Multiply numerator and denominator by $\sqrt{3x + 2} + 2$: $\frac{x^2 - 4}{\sqrt{3x + 2} - 2} \cdot \frac{\sqrt{3x + 2} + 2}{\sqrt{3x + 2} + 2} = \frac{(x - 2)(x + 2)}{(\sqrt{3x + 2})^2 - 2^2}$ Simplifying the denominator: $(\sqrt{3x + 2})^2 - 2^2 = (3x + 2) - 4 = 3x - 2$ Thus, the expression becomes: $\lim_{x \to 2} \frac{(x - 2)(x + 2)}{3x - 2}$ At $x = 2$, the denominator does not go to 0, so we can directly substitute: $\frac{(2 - 2)(2 + 2)}{3(2) - 2} = \frac{0}{6 - 2} = 0$ Thus, the limit is: $\boxed{0}$

Would you like a detailed explanation for any of the steps?

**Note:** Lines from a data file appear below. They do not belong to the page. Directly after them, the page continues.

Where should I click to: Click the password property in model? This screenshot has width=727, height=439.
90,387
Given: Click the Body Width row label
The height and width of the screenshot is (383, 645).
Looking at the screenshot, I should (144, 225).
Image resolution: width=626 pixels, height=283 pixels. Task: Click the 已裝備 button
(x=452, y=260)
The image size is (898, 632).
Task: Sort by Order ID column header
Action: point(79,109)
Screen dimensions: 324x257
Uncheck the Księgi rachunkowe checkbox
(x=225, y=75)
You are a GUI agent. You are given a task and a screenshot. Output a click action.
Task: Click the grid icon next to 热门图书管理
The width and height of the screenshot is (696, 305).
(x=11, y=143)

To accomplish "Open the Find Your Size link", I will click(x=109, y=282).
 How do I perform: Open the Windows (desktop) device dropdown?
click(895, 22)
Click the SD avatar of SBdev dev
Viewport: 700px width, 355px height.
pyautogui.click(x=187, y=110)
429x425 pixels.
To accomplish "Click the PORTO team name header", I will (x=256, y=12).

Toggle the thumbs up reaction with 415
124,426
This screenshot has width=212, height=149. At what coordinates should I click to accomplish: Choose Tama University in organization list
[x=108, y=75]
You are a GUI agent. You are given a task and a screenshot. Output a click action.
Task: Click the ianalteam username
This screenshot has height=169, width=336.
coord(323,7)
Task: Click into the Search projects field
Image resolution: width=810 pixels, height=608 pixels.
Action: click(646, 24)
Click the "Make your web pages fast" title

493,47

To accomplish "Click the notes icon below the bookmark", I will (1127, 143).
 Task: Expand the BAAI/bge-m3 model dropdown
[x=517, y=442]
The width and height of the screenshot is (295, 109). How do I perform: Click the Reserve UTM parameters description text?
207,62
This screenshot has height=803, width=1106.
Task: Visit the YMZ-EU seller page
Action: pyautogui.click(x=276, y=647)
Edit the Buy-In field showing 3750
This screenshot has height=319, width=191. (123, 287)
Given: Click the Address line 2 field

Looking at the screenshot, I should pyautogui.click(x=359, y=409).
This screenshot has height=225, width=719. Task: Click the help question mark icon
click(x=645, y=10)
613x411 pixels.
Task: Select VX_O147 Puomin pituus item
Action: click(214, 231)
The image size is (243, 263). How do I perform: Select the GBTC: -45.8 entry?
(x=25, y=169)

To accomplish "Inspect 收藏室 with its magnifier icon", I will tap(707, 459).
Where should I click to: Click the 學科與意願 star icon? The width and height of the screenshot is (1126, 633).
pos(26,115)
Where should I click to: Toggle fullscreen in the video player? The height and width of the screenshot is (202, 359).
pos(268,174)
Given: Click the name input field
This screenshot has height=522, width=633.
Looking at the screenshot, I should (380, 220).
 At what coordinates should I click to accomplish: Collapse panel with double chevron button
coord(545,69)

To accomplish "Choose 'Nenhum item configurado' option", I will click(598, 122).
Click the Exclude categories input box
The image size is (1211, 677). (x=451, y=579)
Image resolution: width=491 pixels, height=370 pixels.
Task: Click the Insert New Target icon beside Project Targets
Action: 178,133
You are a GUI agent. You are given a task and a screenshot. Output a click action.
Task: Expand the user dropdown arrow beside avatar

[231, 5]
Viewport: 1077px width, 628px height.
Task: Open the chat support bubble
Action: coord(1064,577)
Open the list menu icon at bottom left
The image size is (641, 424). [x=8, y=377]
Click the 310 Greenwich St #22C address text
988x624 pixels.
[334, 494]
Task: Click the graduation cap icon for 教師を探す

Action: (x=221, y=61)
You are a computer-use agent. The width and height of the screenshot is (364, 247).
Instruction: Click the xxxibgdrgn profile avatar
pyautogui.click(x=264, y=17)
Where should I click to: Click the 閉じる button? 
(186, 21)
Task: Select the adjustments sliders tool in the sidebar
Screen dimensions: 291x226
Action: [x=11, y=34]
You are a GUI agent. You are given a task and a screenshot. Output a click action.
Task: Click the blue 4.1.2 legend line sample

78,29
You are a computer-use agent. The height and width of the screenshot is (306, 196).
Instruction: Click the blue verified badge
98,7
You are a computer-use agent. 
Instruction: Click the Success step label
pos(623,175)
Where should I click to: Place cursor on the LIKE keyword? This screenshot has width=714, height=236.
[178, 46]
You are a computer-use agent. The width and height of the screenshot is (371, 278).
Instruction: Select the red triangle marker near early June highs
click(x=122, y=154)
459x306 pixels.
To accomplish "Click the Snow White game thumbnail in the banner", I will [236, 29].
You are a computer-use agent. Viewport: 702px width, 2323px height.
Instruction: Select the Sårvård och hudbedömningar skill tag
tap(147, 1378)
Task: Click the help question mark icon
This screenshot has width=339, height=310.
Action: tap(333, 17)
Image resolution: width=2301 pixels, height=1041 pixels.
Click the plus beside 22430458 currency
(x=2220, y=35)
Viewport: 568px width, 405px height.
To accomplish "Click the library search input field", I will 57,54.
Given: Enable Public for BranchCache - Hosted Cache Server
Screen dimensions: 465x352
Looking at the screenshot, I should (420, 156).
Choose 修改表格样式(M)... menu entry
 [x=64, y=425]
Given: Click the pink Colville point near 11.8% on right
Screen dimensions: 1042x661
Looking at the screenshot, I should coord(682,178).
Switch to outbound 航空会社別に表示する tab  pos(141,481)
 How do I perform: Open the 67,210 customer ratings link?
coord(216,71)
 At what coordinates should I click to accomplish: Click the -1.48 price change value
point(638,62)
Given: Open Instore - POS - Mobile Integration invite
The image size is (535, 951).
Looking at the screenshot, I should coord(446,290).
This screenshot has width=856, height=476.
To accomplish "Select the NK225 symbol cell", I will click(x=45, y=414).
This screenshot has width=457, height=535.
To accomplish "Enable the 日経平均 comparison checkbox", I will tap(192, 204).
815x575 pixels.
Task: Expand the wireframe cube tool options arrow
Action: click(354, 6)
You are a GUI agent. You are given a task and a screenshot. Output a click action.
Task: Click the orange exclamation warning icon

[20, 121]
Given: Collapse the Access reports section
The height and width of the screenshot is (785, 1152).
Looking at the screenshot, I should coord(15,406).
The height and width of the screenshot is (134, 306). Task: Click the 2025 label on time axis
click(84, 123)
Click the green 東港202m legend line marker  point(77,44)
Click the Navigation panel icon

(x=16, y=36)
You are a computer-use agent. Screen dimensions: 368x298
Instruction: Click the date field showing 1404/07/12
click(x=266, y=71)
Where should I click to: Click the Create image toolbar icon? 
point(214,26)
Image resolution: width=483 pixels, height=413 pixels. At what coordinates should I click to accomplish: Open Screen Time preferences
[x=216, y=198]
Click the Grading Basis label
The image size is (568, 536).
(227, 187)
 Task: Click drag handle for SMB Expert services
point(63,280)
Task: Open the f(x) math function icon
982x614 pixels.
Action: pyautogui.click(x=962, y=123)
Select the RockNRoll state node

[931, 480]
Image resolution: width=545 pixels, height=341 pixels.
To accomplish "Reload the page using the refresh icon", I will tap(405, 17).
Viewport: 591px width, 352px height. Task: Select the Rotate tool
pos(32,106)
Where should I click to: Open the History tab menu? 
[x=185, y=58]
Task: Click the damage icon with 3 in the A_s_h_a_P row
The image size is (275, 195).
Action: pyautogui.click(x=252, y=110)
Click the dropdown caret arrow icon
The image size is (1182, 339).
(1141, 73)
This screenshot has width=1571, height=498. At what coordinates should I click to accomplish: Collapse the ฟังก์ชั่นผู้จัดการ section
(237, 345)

Here are five related problems to further explore these concepts:

1. Find $\lim_{x \to 3} \frac{x^2 - 9}{x - 3}$.
2. Compute $\lim_{x \to 1} \frac{\sqrt{x} - 1}{x - 1}$.
3. Evaluate $\lim_{x \to 0} \frac{x}{e^x - 1}$.
4. Solve $\lim_{x \to 0} \frac{1 - \cos x}{x^2}$.
5. Determine $\lim_{x \to 1} \frac{x^3 - 1}{x - 1}$.

Tip: When you encounter indeterminate forms like $\frac{0}{0}$, try applying L'Hôpital's Rule or algebraic simplifications such as factoring or multiplying by conjugates.